Anne has to weigh the vacuous, tortured ramblings of backpacker-gone-native Chid (Charles McCaughan) against her landlord Zakir (given gentle, warm life by famed percussionist Inder Lal). As Anne’s outlook expands, her emotions undergo a similar awakening to Olivia’s. The wheel turns full-circle at the end, with another last-minute shot that’s eerily poetic and affecting. All that has been, has been remade anew.
It’s a beautiful film, at times; designer Wilfred Shingleton works miracles at dressing sets split between two time-schemes. His achievements on a meagre budget just reek of class. A word also, on the work of costumier Barbara Lane, who deploys evident relish with the rich Indian textiles at her disposal. The film was photographed by Walter Lassally, who seems to be using different filters for each time period; the Present Day looks brighter, somehow. Harsher, as if to romanticise the Past. It’s an effective look.

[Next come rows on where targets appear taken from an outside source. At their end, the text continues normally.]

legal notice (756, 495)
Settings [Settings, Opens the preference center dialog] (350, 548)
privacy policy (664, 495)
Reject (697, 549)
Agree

‘Dust then, is a beautifully presented salad of ingredients. It might not be the heartiest meal you’ll ever have, but its goodness is there for all to savour, awaiting contemplative reflection. Little wonder, that it was to forge such a crowd-pleasing recipe for Merchant-Ivory. If ‘Dust is the entrée to the most successful phase of their output, pictures such as Howards End (1992) and Remains of the Day (1993) form a cineast’s banquet if you’ve the time.
My dear young man. Your body is not made to live the life of a Holy Man.